At a recent sit-down with executives representing one of the biggest players in the textbook industry, my colleague and I felt surprisingly out of touch.
The executives spent most of the meeting touting the evolving market, namely how their newfound allegiance to digital learning materials—rather than old-school physical textbooks—would place them at the forefront of the new wave of education technology. Rhetoric describing the company’s unmatched innovation pervaded the hour-long meeting; they raved about the company’s across-the-board shift to digital, how its new state-of-the-art materials comprise a "single roadmap" that is expected to make its generic, stodgy textbooks obsolete. They largely dismissed us as we—online journalists and Millennials in our mid-20s—reminisced about physical books that can be held, highlighted, and leafed through. And it quickly became evident that these men expected us to marvel at the company’s developments because, as soon as they noticed our eyes weren’t lighting up, they balked: "I don’t think you understand how groundbreaking this is," one of them said.
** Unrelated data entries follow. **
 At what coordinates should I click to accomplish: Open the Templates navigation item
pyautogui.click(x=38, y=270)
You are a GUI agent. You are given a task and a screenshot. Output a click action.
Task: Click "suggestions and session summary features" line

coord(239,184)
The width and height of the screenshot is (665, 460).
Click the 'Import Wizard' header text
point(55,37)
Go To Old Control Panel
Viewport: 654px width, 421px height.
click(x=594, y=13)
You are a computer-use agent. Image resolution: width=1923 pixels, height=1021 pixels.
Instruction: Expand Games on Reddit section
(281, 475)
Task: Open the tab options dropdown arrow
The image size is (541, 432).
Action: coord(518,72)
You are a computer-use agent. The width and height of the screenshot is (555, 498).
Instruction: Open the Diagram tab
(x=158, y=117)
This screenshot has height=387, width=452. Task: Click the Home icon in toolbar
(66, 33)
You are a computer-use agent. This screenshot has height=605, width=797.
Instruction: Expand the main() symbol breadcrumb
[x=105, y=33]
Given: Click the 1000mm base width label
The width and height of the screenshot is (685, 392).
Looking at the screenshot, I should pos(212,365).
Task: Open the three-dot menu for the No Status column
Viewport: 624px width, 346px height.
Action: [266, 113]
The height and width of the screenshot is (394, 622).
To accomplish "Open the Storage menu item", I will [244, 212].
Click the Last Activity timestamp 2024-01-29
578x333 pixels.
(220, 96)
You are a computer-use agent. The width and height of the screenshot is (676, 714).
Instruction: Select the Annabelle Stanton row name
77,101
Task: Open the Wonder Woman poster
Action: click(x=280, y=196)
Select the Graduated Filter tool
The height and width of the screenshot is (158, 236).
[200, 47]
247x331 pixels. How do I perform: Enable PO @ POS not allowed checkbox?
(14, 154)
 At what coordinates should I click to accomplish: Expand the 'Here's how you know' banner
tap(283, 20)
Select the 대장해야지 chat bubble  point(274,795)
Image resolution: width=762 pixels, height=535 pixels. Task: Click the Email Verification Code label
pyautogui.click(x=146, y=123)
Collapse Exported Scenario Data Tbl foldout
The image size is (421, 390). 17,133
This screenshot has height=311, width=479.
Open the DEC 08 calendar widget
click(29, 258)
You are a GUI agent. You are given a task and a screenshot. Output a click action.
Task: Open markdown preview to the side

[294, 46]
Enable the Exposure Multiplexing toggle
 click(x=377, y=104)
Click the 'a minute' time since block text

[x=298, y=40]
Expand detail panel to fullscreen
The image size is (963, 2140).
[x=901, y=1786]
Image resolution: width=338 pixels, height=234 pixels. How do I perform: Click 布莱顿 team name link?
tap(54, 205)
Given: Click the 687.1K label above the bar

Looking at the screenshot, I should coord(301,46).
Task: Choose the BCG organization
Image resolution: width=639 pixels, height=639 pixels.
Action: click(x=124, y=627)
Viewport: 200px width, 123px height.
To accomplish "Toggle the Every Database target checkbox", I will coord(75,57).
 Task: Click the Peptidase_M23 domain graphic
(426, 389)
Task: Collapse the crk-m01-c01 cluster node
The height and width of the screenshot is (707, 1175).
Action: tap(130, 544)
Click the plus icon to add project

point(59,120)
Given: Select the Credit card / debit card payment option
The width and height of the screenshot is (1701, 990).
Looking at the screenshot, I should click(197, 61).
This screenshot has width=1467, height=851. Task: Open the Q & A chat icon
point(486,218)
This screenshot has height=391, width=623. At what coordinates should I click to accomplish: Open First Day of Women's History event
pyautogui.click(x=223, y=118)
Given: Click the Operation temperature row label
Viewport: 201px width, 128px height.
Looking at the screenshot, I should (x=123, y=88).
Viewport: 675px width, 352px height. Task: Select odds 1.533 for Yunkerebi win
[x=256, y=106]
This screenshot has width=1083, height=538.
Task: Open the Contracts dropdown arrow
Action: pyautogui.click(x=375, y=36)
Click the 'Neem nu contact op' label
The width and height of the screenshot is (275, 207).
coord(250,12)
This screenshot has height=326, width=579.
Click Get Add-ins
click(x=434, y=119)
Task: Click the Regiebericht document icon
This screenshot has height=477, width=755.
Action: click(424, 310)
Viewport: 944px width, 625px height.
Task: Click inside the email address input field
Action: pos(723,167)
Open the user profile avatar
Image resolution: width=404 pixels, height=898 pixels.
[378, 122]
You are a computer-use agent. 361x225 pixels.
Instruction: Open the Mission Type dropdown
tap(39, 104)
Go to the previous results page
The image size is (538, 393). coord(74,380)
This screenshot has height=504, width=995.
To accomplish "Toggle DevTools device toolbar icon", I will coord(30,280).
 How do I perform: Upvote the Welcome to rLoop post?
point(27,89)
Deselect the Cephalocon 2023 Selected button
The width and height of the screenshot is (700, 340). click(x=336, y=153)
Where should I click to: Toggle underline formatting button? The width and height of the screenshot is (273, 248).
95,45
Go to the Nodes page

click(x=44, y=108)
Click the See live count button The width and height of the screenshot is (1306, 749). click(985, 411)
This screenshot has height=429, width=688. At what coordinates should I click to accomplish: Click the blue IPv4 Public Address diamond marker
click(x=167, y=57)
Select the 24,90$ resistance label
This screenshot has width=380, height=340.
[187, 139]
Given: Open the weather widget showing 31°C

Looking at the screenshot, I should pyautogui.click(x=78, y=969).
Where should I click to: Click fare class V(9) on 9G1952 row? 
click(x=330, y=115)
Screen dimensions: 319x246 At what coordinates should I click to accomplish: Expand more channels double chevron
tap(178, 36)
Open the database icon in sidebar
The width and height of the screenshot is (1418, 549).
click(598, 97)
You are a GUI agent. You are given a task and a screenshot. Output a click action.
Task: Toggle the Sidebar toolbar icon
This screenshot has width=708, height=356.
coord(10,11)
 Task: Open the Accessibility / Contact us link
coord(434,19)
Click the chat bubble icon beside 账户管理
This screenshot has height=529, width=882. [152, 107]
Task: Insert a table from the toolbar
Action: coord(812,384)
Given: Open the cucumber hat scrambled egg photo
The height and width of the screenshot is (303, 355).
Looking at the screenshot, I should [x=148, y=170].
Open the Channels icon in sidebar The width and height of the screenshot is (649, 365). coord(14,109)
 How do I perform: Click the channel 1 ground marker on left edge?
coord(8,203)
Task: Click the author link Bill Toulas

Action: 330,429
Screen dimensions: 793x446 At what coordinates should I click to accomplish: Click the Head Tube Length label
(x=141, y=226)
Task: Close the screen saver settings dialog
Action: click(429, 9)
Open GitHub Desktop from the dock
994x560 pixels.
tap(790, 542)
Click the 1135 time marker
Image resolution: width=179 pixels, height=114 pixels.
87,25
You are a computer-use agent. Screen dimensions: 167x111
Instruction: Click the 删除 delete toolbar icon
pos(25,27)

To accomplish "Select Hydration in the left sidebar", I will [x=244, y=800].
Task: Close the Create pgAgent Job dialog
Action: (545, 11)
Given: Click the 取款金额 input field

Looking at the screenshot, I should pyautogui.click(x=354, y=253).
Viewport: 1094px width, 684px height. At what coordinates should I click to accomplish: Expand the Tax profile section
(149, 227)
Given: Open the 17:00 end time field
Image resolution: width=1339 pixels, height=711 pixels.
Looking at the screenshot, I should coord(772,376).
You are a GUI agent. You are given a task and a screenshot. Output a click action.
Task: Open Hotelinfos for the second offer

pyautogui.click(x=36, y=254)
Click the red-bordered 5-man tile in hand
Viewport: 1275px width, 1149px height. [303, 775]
These executives certainly seem to have popular opinion on their side. Textbooks, which have long accounted for various subjects’ bulk of in-class learning materials, have garnered much vitriol in recent years. For some, the discontent starts as early as elementary school; heavy books can result in chronic back pain for children. But by the time those students are in college, textbooks are much more than a mere nuisance. What was once heavy burden on the back becomes an even heavier strain on the wallet. According to a recent College Board report, university students typically spend as much as $1,200 a year total on textbooks.